The Relief and Health Care Act of 2006 mandated recovery audit services be implemented as a cost containment effort to reduce improper Medicare payments and as a means to identify process improvements to ensure future payments are accurate. Ostensibly, the program is to also highlight underpayments if a RAC finds CMS hasn't paid a provider enough. For Region C, which includes Tennessee, the contracted RAC is Connolly & Associates (www.connollyhealthcare.com).
 
Bryant said RACs would determine an amount of overpayment to be recouped if a medical records review uncovered improper payments over a period of time. "It's not like they send you a bill, they hold back your next Medicare payment," he pointed out, adding there are options to dispute an unfavorable audit and ways to delay having reimbursements withheld while moving through the appeals process. (The August issue of Medical News will more fully explore the process.)
 
With continuing concerns on Capitol Hill over how much healthcare costs the government, Bryant said, "It is unlikely the federal government is going to back off this program if it's successful.

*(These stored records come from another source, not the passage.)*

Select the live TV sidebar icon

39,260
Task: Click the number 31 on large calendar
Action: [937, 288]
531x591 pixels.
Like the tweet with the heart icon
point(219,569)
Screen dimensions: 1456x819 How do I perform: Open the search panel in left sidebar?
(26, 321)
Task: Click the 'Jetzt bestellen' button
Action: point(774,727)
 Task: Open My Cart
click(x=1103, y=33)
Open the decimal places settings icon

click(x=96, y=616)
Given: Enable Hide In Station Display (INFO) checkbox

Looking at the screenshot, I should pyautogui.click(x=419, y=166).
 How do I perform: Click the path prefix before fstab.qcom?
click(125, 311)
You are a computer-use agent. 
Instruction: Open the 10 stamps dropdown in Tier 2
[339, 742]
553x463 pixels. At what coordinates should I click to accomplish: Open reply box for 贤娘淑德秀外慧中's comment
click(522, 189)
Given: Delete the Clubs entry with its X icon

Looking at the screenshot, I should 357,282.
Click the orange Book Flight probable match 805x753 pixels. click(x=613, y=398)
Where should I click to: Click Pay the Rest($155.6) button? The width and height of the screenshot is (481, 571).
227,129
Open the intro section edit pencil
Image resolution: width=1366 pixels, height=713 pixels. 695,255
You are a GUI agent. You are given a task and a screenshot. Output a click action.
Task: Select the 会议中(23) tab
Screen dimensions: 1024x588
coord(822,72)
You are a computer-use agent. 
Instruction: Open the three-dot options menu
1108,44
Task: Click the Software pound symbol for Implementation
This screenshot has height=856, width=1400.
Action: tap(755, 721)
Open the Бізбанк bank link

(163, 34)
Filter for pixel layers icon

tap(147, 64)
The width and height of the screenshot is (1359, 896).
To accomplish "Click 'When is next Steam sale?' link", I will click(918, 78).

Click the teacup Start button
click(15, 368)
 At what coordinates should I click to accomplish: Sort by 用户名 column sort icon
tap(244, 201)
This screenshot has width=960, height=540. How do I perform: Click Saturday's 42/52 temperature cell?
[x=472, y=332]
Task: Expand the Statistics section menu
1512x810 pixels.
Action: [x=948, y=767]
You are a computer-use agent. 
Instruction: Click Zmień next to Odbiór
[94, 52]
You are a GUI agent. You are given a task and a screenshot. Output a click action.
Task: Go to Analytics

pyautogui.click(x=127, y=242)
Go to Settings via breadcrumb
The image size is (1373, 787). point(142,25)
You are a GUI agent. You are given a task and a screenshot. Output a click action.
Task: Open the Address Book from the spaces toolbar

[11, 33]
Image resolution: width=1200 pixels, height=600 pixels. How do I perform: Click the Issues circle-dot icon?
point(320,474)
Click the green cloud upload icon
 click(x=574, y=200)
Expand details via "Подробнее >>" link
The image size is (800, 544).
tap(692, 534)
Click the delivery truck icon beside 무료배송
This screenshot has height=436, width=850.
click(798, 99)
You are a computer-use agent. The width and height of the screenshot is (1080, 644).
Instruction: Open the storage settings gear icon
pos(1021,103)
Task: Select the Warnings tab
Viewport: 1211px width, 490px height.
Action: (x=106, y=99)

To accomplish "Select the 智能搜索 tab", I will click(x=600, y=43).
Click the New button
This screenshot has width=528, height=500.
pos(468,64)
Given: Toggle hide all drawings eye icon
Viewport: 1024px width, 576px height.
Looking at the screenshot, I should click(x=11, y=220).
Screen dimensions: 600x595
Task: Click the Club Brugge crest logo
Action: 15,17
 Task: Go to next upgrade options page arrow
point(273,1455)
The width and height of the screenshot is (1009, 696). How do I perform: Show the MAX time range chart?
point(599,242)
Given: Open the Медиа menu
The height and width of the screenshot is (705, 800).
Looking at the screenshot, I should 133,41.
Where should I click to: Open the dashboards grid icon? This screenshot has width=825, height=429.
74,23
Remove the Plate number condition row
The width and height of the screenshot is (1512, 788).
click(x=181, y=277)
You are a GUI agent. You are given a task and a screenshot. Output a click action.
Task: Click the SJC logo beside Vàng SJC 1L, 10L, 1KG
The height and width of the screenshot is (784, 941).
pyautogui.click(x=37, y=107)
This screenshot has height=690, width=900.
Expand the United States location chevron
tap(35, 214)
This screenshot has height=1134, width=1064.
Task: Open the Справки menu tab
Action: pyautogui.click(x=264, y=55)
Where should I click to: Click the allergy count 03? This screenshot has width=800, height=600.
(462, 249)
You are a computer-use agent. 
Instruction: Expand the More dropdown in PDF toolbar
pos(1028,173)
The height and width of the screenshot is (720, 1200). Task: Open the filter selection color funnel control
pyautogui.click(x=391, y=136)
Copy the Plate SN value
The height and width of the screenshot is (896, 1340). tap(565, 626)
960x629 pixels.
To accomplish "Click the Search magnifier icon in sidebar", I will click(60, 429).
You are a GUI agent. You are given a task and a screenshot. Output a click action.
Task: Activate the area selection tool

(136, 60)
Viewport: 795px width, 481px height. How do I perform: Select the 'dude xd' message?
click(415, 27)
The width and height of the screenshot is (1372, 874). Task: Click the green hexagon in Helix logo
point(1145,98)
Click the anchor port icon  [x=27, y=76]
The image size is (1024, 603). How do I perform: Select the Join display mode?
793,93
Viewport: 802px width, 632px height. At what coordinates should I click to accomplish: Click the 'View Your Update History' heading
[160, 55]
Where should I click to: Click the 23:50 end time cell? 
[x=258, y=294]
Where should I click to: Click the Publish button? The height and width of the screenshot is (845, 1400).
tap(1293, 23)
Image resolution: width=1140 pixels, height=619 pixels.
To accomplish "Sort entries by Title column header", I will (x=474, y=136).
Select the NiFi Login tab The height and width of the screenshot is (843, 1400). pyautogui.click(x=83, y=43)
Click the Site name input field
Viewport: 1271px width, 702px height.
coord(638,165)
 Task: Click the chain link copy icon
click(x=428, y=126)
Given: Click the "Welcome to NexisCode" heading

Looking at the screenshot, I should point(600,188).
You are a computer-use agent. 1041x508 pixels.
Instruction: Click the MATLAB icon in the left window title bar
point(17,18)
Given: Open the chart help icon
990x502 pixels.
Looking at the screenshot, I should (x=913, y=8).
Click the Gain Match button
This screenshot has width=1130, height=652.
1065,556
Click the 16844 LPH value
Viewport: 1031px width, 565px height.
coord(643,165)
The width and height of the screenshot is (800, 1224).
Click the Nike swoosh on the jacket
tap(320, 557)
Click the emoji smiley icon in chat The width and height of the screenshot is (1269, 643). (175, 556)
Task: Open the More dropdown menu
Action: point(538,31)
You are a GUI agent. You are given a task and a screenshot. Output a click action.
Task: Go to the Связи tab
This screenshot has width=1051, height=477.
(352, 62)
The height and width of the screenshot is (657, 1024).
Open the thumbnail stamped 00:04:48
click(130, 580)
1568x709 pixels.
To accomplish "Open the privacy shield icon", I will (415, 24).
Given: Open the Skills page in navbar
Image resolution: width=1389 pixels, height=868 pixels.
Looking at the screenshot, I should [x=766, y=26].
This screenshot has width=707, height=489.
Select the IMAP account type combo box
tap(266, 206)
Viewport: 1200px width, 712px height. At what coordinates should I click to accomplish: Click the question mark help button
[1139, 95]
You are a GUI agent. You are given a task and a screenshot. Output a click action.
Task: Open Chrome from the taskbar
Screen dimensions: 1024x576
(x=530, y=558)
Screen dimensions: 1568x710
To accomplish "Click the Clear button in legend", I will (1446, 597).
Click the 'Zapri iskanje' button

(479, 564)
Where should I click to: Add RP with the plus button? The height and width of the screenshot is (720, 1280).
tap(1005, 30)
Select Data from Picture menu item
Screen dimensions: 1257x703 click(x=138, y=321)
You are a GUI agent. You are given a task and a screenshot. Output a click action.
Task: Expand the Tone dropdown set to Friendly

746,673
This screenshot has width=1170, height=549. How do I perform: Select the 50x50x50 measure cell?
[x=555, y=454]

If anything, they are going to step up activity."
 
Witt added, "There are predictions out there of $19 billion (in recovered funds) in the first year this RAC program is up and running. No one knows for sure, but some predictions are trending that high."
 
He also pointed out that while correcting reimbursements are important to CMS, there are other issues beyond that. "Keep in mind RAC is just part of the picture. The federal government can come in after the RACs and review the process or the claims. If they can make a determination that these incorrect claims were made with intent, the penalties and consequences can be severe, including potential liability under the False Claims Act or even exclusion from the Medicare program."
 
In light of how other CMS audits have played out, Yarnell Beatty, general counsel for the Tennessee Medical Association, said his organization is fully cognizant of the apprehension its membership has over the pending RAC program.
 
"Physicians are very concerned about this," he said. "There are too many stories out there … too many anecdotal stories … about the PSC (Program Safeguard Contractor) audits where the PSC auditors have demanded hundreds of thousands of dollars back; yet when the appeals were all over, it's only a few hundred dollars owed."
 
Even when the medical practice ultimately prevailed, Beatty said physicians have been forced to pay thousands in legal fees to defend their case.
 
Phyllis Franklin, director of insurance affairs for TMA, said, "We have already started our efforts to prepare our members. We have a Medicare audit toolkit that is available to our membership, and it describes the different Medicare audits."
 
Once launched, audits could go back three years but cannot be conducted on billings prior to October 1, 2007. There is also a blackout period for the three months prior to and following September 1, 2009 due to the impending change in administrative contractors.
 
Franklin said there are steps providers should take up front to ensure they are prepared for an audit.
 
"First and foremost, they need to be cooperative if there is audit activity," she counseled. Before an auditor arrives, Franklin said a RAC team should be created internally consisting of the office manager, a coder, physician representative and others who might have pertinent information. "Have a written plan in place and make sure your patient records are documented properly."
 
Franklin said it is wise to do periodic self-checks to make sure everything is in order. These could be conducted by outside consultants or certified coders. She also said practices are well within their rights to ask for credentials if audited, and the TMA recommends members not leave auditors alone with records. It's also wise to get a list of all records the auditors wish to copy.
 
"In some cases," she continued, "it might be advisable to have an attorney on hand."
 
Beatty concurred, "Especially if it's an office visit audit. It's obviously more serious if the auditors show up in the office rather than sending the request in writing for the practice to send in records."
 
The very best defense is to make sure your practice hasn't committed any offenses.
 
"The main thing is just properly documenting your records for services rendered," concluded Franklin.